Et puisque le DGEQ lui demande encore quelque 174 000 $, c'est donc qu'«il a fait des élections partielles» et qu'il continue de fonctionner «avec de l'argent sale», a de plus affirmé François Legault, lundi, avant de lancer, pour bien marquer le coup, qu'il ne reconnaissait pas le parti de René Lévesque.
M. Legault a fait cette déclaration en marge de l'assermentation, à l'Assemblée nationale, du nouveau député caquiste d'Arthabaska, Éric Lefebvre.
Preuves réclamées
M. Legault ne croit pas l'explication du Parti québécois selon laquelle des informations manquent pour s'assurer que tous les dons jugés illégaux par le DGEQ le sont bel et bien.

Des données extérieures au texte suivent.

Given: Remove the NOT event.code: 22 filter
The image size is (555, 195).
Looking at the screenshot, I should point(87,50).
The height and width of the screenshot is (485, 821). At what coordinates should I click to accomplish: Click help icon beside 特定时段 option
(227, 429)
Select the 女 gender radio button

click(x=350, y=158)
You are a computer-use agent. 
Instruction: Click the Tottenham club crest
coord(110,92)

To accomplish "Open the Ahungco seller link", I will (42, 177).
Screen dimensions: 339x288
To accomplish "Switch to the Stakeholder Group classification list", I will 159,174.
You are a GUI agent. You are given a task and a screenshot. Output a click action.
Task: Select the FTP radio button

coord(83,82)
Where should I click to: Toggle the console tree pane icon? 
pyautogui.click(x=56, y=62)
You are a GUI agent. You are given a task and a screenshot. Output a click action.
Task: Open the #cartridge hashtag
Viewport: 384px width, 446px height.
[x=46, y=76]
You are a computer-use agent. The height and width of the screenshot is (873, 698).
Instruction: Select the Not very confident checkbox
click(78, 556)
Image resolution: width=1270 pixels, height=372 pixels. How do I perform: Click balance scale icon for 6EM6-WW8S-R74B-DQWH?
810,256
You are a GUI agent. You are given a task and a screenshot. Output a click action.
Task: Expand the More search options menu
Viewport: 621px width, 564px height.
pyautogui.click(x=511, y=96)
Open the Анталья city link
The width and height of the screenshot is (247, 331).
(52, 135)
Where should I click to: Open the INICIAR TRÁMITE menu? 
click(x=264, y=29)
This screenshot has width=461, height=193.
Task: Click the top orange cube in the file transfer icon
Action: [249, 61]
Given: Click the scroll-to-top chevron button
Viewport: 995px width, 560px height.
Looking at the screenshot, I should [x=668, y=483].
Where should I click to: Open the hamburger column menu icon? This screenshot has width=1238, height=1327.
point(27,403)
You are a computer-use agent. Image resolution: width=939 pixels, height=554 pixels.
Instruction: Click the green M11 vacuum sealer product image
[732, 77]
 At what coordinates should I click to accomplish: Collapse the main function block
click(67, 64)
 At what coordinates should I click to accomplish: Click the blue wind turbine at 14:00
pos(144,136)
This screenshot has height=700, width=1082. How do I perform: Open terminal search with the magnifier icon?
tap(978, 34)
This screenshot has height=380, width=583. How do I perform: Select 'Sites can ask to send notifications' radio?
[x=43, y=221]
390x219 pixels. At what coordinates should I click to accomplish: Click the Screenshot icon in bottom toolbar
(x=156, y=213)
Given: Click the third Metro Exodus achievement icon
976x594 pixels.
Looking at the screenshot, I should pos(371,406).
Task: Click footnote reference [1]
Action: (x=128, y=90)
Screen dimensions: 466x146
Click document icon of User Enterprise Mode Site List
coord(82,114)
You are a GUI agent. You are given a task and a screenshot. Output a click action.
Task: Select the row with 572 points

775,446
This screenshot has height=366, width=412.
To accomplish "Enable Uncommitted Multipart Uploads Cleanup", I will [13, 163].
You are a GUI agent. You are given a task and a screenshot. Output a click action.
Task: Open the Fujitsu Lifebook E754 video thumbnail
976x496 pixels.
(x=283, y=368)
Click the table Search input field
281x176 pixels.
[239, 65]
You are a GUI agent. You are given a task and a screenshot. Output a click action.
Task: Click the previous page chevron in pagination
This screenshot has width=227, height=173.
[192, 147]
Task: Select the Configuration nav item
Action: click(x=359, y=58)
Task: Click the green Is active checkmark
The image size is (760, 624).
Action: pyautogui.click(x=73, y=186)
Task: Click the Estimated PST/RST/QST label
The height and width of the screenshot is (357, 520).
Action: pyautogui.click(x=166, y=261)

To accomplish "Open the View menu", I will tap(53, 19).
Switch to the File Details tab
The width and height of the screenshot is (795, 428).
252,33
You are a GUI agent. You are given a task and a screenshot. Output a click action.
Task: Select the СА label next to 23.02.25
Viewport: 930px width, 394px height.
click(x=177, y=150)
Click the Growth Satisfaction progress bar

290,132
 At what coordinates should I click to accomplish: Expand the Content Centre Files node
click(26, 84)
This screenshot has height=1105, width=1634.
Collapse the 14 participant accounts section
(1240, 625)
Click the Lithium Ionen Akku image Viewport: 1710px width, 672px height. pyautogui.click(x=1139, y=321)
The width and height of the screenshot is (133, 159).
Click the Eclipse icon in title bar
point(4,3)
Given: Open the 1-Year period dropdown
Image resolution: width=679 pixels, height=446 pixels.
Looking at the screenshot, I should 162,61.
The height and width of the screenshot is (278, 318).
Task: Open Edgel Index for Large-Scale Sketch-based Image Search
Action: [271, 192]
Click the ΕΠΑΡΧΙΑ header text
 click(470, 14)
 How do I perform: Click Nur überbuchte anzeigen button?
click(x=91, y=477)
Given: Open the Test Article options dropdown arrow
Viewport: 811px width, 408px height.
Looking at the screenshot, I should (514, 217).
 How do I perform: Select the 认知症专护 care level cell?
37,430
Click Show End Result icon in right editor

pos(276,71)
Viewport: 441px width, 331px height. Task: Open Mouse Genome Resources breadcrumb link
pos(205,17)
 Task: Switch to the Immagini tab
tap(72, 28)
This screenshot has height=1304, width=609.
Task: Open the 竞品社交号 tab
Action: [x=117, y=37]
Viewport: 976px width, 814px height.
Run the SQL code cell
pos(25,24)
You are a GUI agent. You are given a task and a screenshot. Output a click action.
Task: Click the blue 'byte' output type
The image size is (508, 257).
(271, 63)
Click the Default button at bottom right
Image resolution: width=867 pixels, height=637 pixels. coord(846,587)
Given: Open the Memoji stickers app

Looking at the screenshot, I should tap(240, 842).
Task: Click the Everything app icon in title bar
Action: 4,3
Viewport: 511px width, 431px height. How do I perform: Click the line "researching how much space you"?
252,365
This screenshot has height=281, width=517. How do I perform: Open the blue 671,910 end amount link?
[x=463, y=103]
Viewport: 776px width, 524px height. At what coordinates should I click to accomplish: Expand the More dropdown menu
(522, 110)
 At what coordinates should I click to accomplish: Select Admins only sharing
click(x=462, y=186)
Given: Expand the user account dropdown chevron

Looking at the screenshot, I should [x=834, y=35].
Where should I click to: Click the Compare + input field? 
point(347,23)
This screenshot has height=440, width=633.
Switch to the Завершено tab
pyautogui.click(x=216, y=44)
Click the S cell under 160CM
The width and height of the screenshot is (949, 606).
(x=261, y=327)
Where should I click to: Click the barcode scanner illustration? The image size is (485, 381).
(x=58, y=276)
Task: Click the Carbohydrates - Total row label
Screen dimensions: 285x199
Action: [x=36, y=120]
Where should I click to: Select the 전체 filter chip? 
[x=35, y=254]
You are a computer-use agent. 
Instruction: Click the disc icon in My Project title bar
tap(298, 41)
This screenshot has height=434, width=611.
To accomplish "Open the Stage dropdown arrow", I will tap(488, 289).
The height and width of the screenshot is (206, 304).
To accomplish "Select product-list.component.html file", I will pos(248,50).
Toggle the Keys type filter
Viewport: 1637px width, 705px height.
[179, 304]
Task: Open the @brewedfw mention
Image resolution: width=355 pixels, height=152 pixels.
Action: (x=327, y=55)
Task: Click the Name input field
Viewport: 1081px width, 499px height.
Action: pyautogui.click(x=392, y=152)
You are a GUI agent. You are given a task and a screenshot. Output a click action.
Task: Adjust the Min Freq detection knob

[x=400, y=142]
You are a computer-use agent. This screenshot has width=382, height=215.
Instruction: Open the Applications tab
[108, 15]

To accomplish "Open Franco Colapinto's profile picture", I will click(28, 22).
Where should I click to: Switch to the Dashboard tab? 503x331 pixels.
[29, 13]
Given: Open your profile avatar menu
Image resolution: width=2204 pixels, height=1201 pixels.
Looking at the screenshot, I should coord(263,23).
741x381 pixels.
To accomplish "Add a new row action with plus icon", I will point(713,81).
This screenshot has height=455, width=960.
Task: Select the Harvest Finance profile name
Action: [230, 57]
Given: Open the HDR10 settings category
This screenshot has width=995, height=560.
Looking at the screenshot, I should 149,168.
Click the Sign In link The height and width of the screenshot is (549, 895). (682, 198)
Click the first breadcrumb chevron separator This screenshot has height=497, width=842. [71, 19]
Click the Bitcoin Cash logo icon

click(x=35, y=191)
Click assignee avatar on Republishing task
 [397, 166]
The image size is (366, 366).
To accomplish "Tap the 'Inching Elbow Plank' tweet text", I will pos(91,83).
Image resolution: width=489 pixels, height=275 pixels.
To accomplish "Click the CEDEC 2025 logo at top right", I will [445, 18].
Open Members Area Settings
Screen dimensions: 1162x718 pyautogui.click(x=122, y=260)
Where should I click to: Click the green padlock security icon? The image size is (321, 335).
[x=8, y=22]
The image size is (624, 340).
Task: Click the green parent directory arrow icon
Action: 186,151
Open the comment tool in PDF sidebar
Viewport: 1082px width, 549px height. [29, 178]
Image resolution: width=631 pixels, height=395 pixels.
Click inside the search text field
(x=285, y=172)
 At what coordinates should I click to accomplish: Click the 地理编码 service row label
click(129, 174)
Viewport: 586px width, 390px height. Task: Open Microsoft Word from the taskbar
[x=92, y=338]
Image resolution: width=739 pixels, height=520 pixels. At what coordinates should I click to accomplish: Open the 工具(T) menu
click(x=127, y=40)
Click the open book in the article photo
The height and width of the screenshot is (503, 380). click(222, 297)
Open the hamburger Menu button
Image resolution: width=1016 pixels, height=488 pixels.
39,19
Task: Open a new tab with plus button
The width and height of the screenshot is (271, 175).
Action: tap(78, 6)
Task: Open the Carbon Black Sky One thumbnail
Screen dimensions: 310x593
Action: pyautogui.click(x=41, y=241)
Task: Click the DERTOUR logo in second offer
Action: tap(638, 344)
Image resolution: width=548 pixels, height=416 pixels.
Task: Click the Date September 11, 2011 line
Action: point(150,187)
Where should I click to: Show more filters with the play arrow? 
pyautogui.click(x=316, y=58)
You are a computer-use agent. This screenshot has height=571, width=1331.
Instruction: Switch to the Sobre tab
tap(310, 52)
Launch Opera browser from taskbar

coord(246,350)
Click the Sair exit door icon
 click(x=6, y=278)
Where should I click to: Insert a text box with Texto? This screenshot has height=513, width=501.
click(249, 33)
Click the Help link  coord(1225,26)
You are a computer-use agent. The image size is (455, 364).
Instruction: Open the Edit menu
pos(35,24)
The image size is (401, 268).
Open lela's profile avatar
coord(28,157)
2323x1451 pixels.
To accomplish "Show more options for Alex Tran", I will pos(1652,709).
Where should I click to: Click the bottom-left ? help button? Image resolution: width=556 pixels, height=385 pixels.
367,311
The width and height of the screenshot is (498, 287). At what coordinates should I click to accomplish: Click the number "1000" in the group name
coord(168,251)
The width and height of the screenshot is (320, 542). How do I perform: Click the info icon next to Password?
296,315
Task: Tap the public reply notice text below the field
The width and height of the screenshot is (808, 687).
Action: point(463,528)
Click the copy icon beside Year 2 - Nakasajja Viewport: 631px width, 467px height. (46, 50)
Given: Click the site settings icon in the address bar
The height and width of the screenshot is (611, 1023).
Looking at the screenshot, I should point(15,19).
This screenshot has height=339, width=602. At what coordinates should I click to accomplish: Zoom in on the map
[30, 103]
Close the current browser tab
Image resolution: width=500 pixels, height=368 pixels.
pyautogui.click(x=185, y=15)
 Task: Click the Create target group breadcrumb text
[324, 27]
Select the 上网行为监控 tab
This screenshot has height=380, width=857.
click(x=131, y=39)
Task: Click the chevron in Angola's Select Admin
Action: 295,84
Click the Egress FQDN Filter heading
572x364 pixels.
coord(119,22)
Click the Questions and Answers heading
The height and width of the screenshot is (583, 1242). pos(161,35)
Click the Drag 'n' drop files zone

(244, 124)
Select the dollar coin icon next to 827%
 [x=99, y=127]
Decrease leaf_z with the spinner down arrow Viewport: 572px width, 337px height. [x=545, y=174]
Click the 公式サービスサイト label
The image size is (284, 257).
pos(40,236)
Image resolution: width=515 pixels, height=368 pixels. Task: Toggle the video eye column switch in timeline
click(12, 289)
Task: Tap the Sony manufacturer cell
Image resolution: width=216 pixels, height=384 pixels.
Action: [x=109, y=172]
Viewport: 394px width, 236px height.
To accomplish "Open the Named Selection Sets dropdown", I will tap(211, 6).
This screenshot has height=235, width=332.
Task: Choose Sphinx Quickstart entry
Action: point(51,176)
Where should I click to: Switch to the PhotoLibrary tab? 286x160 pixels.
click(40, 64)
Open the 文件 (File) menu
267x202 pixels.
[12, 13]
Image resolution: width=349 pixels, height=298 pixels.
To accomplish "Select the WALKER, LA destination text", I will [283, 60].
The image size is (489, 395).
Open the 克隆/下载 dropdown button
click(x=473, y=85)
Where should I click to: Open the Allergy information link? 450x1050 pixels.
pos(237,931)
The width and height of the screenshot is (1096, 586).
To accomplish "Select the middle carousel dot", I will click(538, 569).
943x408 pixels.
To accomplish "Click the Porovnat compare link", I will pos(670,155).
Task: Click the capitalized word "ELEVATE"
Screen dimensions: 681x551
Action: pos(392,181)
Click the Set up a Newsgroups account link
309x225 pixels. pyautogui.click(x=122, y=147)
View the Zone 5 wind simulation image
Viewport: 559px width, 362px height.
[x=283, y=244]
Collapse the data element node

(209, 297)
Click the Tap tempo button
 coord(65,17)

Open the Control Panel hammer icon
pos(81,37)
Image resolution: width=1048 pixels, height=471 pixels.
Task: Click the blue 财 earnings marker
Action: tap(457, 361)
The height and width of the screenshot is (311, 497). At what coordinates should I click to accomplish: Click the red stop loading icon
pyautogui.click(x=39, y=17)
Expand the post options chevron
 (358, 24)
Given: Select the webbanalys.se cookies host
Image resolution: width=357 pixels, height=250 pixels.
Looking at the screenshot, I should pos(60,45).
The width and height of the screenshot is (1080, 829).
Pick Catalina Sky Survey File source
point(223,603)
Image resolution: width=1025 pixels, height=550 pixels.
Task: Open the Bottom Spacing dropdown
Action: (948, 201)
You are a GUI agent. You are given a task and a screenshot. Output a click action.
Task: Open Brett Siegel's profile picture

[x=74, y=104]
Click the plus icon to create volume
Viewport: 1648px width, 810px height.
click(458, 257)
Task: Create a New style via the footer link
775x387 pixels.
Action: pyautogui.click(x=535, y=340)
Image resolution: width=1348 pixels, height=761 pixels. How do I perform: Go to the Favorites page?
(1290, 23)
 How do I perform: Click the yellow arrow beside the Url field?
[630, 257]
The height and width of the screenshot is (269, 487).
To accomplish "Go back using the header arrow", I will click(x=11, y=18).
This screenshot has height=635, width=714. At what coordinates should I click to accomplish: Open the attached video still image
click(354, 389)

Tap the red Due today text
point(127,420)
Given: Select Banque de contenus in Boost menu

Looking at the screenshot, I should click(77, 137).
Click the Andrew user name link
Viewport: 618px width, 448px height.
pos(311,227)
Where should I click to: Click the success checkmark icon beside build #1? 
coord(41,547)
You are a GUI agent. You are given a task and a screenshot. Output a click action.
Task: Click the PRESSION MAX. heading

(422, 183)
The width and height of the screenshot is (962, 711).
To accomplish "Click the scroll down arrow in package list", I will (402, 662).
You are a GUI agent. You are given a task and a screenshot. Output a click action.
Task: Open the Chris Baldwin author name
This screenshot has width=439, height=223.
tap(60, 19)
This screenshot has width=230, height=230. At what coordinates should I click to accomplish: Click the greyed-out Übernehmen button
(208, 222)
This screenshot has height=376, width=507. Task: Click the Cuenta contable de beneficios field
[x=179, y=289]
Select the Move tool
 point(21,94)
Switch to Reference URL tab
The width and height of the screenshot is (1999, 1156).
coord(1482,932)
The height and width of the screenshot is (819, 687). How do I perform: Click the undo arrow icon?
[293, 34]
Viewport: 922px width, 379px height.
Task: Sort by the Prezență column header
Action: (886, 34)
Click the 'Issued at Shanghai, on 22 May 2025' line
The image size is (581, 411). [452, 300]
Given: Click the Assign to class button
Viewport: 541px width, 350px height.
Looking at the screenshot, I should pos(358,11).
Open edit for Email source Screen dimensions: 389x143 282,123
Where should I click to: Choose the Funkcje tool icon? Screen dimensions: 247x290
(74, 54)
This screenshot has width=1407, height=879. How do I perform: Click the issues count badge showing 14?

Le parti de Jean-François Lisée a remboursé il y a quelques jours 90 000 $ au Directeur général des élections du Québec pour des contributions «non conformes» dont «la preuve était suffisante». Il estime toutefois que cette preuve n'est pas établie pour des contributions s'élevant à 174 150 $ que l'organisme lui réclame aussi. Il demande plus de preuves sur ces contributions jugées illégales par le DGEQ.
En octobre, le Parti libéral du Québec a remboursé 551 400 $ de contributions illégales au DGEQ.
Plus tôt cette année, la Coalition avenir Québec a remboursé les quelque 35 000 $ que lui réclamait le DGEQ pour des contributions illégales perçues par la défunte Action démocratique du Québec.